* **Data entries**
>>>>

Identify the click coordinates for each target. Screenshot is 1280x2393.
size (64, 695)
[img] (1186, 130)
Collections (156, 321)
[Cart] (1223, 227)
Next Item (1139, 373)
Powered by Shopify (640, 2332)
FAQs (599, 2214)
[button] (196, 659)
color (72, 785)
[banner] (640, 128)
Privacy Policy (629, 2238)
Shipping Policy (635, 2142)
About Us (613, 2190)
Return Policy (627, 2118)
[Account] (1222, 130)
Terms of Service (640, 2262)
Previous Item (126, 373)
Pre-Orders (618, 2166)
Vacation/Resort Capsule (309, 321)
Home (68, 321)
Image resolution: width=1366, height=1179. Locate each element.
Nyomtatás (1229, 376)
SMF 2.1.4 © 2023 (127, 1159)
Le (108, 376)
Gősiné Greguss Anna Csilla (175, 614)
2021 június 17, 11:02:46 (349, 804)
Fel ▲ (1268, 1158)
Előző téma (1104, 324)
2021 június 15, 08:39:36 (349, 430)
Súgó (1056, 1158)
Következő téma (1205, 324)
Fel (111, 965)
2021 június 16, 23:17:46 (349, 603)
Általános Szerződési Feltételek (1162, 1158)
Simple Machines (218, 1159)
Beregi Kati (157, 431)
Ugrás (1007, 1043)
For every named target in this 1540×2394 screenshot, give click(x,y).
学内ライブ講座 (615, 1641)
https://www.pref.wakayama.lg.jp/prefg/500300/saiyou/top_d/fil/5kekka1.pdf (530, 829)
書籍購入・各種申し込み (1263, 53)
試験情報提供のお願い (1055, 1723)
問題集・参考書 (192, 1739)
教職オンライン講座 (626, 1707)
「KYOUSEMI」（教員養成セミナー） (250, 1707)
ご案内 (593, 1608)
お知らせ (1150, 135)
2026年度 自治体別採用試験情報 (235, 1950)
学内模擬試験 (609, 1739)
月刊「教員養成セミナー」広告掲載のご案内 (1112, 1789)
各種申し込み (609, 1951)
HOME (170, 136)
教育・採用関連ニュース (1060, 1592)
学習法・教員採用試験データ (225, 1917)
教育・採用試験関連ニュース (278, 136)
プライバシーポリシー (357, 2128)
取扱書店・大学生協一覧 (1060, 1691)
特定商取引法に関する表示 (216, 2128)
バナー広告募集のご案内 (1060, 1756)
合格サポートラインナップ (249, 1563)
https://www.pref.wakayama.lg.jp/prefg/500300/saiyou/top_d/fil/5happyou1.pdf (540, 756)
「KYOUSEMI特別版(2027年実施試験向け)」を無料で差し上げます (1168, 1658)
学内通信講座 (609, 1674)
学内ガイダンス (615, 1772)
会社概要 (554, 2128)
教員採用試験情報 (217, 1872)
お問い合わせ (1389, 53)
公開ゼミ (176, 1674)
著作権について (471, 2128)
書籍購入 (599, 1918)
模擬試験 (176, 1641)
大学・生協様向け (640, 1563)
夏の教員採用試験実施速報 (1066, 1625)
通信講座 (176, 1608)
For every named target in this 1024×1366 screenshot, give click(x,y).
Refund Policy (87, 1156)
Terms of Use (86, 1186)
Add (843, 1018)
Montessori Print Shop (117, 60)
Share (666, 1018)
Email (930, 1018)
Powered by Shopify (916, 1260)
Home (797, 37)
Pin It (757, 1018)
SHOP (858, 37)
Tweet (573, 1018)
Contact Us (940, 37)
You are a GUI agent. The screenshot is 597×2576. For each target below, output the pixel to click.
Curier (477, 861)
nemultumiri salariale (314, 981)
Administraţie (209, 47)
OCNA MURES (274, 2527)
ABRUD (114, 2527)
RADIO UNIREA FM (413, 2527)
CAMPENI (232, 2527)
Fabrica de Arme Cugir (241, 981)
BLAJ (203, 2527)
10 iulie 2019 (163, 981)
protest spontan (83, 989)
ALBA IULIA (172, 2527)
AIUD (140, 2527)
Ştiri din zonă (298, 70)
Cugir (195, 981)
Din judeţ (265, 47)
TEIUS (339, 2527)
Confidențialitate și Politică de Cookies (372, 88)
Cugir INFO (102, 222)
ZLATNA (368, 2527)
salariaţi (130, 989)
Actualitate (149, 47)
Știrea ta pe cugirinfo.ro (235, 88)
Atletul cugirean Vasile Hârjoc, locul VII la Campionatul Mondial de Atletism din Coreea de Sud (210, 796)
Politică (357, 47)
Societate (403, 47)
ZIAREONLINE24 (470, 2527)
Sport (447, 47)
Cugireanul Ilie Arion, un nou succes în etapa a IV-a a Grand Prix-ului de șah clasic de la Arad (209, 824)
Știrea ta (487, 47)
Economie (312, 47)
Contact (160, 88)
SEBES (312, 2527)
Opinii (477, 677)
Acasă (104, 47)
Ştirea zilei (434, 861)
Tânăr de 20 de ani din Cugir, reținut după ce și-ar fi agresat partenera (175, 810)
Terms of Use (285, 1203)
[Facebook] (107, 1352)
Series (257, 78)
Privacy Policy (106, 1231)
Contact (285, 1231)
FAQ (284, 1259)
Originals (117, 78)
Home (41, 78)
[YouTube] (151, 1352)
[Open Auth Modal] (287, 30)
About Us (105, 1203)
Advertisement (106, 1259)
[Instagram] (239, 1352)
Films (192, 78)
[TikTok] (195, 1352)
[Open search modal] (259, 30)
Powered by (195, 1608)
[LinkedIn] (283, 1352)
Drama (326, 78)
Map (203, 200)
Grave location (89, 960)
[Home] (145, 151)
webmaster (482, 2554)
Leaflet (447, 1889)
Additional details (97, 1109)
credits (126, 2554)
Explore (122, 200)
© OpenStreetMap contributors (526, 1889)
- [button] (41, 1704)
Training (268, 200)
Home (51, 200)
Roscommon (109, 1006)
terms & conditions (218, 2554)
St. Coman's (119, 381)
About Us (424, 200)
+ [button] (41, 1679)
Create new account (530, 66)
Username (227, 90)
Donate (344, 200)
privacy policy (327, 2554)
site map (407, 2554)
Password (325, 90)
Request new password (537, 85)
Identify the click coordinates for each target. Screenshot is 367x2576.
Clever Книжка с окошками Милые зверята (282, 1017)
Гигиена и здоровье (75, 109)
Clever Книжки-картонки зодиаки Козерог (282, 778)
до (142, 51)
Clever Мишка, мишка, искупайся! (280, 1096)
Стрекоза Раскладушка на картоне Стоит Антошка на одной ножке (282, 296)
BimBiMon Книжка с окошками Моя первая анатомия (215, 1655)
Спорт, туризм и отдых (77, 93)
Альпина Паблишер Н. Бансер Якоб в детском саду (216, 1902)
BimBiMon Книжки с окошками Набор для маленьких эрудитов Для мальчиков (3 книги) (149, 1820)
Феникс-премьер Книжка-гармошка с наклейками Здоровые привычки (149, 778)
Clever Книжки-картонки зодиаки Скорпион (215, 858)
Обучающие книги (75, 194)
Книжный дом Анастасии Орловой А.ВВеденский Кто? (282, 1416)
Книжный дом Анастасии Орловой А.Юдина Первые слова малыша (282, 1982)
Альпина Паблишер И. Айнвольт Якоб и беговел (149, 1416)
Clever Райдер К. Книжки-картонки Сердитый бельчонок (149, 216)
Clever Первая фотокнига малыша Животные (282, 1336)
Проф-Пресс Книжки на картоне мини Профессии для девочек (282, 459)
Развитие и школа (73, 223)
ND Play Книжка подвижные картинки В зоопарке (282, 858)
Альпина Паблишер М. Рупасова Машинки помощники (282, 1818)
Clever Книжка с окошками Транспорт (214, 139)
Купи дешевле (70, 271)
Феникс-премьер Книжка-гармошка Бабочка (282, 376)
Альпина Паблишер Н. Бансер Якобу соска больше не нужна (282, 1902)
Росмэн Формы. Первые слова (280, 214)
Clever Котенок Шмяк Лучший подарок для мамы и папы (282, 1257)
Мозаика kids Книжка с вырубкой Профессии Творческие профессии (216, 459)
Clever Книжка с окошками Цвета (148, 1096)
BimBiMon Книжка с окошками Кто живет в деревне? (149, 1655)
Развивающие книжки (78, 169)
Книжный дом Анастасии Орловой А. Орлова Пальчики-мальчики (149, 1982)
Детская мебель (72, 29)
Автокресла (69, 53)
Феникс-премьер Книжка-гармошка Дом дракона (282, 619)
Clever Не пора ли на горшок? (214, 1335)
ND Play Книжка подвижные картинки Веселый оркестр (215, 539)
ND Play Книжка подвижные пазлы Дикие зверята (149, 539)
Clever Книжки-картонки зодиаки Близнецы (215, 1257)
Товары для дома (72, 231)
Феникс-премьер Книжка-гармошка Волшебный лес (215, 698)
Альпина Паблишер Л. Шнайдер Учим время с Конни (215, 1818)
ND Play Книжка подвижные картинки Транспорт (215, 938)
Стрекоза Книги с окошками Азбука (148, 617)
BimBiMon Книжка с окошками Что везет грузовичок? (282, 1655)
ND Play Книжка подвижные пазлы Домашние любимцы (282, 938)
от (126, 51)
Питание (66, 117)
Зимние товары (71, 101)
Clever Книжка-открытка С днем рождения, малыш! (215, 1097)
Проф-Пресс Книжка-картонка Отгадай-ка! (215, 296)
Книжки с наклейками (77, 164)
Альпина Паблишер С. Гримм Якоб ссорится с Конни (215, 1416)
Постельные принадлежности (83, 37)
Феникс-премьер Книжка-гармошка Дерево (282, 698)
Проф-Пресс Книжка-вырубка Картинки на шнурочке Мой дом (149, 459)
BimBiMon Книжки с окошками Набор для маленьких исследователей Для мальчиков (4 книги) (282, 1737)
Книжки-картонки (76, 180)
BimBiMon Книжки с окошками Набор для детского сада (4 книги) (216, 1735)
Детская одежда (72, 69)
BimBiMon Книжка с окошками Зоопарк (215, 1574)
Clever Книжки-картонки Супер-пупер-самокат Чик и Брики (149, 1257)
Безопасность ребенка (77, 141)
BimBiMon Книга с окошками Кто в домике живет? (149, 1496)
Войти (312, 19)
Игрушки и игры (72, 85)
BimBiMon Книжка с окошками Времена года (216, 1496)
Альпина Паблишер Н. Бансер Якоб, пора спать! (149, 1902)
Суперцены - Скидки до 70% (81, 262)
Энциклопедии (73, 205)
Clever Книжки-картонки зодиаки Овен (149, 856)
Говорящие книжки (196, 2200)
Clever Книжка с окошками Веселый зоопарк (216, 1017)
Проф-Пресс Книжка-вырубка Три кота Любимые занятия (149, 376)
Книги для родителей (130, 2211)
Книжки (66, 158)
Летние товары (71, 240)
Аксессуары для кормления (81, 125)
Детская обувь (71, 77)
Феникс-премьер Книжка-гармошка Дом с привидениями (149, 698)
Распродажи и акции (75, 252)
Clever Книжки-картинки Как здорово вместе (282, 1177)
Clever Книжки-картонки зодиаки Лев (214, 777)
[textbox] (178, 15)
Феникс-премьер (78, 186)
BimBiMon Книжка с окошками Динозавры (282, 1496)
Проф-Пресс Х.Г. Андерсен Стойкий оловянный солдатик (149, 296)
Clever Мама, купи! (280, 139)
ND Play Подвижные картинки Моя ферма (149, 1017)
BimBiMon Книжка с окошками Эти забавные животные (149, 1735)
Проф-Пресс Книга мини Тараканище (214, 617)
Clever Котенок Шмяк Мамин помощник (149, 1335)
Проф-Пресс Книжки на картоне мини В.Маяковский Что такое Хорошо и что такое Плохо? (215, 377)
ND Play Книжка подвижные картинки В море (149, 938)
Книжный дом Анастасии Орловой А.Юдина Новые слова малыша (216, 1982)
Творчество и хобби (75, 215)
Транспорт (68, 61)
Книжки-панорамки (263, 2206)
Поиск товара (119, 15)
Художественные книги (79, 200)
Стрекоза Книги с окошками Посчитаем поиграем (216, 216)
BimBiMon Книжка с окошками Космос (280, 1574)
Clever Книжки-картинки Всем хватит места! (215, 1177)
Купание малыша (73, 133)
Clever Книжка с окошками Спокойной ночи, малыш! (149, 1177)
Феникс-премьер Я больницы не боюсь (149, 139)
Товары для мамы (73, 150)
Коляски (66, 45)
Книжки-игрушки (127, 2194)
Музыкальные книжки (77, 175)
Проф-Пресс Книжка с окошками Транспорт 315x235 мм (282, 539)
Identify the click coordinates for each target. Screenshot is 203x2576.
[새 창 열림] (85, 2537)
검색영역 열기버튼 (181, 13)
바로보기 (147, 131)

<<<<

* **WORK TO BE COMPLETED**
Return, from the entries, each line that holds "Identify".

* **ANSWER SPACE**
Identify the click coordinates for each target. Screenshot is 1280x2393.
Identify the click coordinates for each target. Screenshot is 367x2576.
Identify the click coordinates for each target. Screenshot is 203x2576.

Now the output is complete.